[Finally straightened out this post. I plead extenuating circumstances.]
Google sometimes seems like a diabolical organization. I have spent a whole lifetime dealing with computers. Dear Google, would you please stop trying to help me? I am tired of your "outdated browser" messages. That's a rant for another day. Let us return to something more interesting, like Inkle looms. In my last post I described an Inkle loom,and showd the starting of the warping process. Here we learn how to weave on an Inle loom. To begin, you need a pattern, found in any Inkle loom book and probably all over the internet. So here's an Inkle loom all warped up.
It is really very simple. You alternate heddle (the string loops) which go to the H peg in the pic, and open strings, which go to the peg marked O. Notice that in the picture, there is a triangular space between the tension peg and the the heddles. That is called a shed in weaverspeak. All looms have at least two sheds. You could call them left-to right and right-to left, or even A and B. However, the inkler's terminology is something like Heddle and Open sheds. What you see above is the heddle shed. We need to show you the open shed, and this you make with your hand, like this:
Notice that the warps that were formerly "up" are now down. All I did was push up on the threads that go to the O (for Open) peg. Now we are ready to weave. But first, you need a couple of appliances.
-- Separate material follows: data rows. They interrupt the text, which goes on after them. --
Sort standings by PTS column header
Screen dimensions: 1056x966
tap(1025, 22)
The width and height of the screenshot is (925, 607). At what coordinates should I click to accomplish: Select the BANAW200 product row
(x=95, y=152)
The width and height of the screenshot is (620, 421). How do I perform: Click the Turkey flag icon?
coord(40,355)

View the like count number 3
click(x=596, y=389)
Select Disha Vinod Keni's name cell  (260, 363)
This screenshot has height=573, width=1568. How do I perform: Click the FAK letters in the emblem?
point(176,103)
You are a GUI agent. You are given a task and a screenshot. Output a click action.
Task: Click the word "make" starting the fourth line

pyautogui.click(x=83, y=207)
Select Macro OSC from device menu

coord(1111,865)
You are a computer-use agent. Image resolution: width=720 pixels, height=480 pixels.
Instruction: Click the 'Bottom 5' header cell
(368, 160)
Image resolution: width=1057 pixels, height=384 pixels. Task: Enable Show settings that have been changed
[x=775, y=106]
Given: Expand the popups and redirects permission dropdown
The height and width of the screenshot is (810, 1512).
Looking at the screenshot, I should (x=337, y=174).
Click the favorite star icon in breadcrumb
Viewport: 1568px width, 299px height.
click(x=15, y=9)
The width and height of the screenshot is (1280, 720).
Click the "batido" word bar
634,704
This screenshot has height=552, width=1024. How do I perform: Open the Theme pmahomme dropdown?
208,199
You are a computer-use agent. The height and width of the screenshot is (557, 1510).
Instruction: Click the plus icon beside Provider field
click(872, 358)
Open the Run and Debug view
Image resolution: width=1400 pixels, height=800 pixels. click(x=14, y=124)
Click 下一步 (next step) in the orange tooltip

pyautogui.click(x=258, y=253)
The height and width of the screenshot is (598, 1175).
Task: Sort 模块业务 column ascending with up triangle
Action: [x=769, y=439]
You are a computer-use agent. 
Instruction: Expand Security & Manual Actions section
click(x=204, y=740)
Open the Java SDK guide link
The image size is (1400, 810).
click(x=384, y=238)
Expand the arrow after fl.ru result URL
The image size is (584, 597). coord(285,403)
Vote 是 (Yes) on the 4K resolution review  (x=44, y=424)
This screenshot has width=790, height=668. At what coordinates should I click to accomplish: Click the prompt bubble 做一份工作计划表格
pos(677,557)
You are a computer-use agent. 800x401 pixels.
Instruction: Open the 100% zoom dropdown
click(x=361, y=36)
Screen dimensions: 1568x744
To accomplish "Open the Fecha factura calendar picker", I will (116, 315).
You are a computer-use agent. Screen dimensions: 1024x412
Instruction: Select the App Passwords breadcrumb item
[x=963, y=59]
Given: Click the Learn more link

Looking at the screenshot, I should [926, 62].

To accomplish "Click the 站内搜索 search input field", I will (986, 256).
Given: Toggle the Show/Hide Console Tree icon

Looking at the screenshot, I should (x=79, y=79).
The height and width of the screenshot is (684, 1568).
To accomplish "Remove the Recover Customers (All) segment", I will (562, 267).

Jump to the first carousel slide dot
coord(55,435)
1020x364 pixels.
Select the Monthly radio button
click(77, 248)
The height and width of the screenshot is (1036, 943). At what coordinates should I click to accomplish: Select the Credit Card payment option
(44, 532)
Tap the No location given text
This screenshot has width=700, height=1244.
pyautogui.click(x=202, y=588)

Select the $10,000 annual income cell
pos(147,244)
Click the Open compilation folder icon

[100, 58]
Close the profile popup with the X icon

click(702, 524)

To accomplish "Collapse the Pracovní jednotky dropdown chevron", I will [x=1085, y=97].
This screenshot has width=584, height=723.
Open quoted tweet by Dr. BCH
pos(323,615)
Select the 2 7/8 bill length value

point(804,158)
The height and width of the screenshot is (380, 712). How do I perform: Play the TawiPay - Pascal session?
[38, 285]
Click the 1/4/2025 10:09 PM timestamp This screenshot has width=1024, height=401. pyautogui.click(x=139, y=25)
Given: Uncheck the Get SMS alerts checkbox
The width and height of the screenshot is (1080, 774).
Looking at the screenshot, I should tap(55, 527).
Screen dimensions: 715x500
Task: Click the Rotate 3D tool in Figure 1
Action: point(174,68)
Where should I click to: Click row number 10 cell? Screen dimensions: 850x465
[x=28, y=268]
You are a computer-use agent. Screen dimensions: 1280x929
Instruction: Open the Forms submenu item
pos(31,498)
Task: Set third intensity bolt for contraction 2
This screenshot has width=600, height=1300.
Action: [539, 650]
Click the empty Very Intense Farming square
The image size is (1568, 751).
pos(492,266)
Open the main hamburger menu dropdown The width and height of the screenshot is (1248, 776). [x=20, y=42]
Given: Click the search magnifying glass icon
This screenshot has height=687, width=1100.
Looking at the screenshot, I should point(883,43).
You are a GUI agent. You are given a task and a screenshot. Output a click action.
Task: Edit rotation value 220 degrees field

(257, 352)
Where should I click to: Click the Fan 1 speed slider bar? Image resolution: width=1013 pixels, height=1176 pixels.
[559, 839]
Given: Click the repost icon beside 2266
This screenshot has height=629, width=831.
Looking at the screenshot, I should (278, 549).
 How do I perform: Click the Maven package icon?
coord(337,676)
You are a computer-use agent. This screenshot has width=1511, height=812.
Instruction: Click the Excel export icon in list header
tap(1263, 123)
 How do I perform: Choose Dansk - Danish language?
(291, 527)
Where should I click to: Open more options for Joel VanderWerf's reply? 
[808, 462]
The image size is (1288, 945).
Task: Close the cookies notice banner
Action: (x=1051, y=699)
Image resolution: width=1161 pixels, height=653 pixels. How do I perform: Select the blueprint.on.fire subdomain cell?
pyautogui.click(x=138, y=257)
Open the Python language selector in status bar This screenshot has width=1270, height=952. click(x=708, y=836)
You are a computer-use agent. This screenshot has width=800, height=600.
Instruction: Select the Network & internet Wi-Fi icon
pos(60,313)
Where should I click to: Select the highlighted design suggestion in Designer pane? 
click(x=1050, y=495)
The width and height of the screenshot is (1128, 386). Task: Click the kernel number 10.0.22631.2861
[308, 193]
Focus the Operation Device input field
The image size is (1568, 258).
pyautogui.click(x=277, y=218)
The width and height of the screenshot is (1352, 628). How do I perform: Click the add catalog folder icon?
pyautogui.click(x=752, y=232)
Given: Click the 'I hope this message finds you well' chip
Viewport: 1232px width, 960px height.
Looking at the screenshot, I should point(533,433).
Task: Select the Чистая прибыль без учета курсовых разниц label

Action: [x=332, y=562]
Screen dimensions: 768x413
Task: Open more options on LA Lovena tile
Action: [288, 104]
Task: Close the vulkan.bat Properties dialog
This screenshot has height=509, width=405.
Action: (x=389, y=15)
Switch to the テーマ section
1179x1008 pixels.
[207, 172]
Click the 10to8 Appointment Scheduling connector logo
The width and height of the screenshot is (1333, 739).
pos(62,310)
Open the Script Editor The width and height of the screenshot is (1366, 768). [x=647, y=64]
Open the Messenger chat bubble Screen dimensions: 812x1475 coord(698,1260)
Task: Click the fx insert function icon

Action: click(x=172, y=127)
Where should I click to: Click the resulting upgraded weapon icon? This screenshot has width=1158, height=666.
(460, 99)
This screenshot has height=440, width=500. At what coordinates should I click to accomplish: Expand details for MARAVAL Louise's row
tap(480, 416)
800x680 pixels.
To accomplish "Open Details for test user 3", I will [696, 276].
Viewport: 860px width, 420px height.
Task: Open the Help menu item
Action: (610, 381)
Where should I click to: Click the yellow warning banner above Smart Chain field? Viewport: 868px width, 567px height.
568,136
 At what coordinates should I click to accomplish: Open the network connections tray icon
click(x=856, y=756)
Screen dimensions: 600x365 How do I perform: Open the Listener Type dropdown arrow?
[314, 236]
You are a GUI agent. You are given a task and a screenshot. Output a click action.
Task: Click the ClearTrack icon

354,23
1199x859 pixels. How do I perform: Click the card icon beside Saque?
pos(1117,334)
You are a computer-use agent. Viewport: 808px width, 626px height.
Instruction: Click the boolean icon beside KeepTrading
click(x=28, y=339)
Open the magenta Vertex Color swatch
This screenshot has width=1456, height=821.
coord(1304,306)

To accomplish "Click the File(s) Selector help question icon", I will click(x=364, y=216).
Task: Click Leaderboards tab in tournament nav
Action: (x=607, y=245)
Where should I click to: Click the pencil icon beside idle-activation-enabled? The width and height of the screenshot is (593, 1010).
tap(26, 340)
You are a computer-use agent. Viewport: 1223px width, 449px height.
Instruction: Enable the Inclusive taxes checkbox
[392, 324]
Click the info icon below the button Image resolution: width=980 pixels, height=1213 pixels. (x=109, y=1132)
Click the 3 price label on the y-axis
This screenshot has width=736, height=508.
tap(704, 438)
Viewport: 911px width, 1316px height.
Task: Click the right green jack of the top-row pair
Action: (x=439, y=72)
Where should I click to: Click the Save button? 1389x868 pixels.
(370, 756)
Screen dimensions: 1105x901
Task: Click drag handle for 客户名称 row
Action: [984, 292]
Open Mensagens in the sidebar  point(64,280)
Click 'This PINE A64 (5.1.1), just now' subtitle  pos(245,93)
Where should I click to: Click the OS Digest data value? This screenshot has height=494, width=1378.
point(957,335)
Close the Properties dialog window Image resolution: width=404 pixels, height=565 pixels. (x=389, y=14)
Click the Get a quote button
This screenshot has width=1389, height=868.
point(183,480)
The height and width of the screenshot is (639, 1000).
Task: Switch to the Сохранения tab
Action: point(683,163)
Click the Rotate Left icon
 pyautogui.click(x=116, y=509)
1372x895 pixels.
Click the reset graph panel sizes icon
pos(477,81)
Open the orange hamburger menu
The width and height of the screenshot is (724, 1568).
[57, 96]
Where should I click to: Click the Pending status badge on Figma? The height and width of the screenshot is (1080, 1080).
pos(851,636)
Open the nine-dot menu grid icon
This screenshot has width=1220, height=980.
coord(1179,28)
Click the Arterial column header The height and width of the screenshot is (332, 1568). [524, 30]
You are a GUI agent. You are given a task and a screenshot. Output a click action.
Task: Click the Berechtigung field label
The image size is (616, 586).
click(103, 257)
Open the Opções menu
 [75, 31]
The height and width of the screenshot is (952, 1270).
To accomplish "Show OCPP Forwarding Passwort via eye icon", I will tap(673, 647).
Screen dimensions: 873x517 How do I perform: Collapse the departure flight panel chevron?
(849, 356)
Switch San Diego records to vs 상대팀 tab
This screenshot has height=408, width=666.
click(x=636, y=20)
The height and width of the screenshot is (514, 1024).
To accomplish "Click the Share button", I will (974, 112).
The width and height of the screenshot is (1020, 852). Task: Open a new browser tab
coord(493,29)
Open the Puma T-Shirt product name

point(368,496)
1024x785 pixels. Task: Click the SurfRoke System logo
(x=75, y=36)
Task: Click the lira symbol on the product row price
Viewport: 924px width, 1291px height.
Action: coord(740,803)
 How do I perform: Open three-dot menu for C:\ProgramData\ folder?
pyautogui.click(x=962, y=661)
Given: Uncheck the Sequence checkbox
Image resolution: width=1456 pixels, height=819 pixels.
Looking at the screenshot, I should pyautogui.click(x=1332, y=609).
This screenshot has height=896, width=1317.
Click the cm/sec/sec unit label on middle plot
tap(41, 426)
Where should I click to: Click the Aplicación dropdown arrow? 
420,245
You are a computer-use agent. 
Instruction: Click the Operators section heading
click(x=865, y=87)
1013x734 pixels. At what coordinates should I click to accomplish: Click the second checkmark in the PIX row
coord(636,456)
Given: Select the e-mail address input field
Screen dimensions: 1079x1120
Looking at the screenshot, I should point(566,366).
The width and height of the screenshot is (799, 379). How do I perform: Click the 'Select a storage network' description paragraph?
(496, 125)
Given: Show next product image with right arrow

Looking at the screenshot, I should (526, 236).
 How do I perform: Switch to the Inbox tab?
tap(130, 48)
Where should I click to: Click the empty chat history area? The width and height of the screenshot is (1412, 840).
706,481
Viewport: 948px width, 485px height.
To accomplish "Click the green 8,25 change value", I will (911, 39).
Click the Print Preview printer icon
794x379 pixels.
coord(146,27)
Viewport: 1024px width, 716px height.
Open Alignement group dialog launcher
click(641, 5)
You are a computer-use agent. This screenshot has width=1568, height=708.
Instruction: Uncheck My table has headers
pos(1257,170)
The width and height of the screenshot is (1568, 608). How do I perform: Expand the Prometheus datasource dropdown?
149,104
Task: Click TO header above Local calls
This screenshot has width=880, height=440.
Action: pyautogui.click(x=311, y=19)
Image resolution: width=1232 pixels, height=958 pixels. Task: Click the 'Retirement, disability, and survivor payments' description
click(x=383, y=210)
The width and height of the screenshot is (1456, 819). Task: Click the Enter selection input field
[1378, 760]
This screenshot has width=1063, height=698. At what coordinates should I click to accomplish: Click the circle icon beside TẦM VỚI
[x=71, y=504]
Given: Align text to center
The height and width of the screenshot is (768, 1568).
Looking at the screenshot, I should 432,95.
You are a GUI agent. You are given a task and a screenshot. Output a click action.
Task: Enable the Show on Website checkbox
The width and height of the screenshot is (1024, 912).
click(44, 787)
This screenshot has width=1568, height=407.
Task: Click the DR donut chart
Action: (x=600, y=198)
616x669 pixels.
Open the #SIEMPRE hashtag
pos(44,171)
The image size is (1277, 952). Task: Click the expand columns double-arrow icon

Above you see the business end of the loom, the one the weaver sees. You can see the tension nut and its washer. Loosening the nut allows you to move the tension bar back and forth, setting the tension of the warp. On top are two gizmos. One is the shuttle, which is wound up with thread of the same color as the border of the warp (brown, in this case). The other I call the popsicle stick. I suspect weaver-ese is a beater. It looks exactly like a popsicle stick, but I made it myself out of birch. You lose no points for using an actual popsicle stick. I use it for beating (tell you what that means in a minute) and holding sheds open in the face of collapse. OK, we are ready to weave. Decide which way you want to go. I always go left-to-right on the heddle shed. These directions can be reversed, left for right and heddle for open. So I have the heddle shed. Now pass the shuttle through the (heddle) shed, left to right as you face the business end of the loom:
This is known as "making a shot." Now, make the open shed by pushing up with your hand, see above. Go back with the shuttle in the opposite direction, right-to left.
Now you have to "beat down" the threads. For this, I use the popsicle stick. What you do with it is to push on the shot you just took until it lies as close as you can get it to the previous shot. Picture a little fuzzy; pressed shutter too soon, not about to do whole strap over again!
And that is all there is to it. Make a shed. Pass shuttle through. Beat down. Make the opposite shed... ad nauseam. There are some caveats. Sometimes the warps will decide to stick together and not go to their proper place. Looking at the loom sideways you can detect these evil threads and push them to their rightful place. After a few shots, you have built up a few centimeters of weave.
So you just keep going until the belt is a as long as you want. You can weave all the way up to the heddles. I seldom do. When you have gone some ways, simply pull the weaving back towards you. The warps just slide around the pegs. Might have to relax the tension to get away with this. Tension is a difficult thing to gauge, you have to experiment. Depends on the thread material. When you start out, my advice is to use synthetics. They take a lot of abuse and have bright colors. Just the thing for learning. They don't stick the way other materials do.
This post has been, as they say in Latin, a via crucis. I could rant on laptop keyboards. But I won't, and wish you happy inkling.